> [About this exercise] Copy every record verbatim. Leave the pictures out.
--- Recorded information ---
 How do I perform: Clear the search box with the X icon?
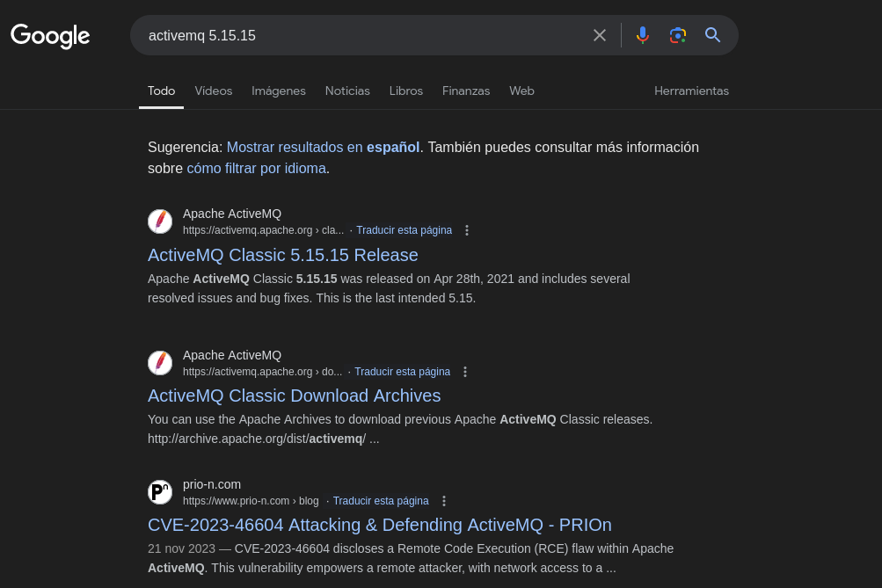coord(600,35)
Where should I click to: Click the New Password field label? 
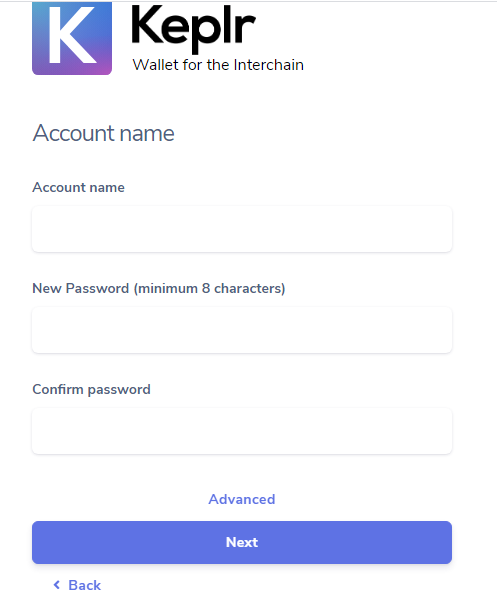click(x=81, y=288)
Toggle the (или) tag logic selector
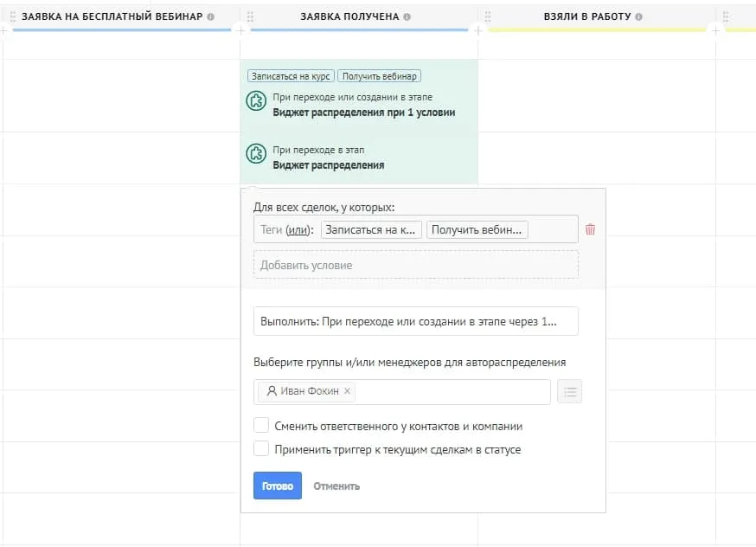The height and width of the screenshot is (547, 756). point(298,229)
---
> [The answer]
 How do I perform: Clear the search box with the X icon?
coord(600,35)
Where should I click to: Click the New Password field label? 
click(x=81, y=288)
Toggle the (или) tag logic selector
The height and width of the screenshot is (547, 756). point(298,229)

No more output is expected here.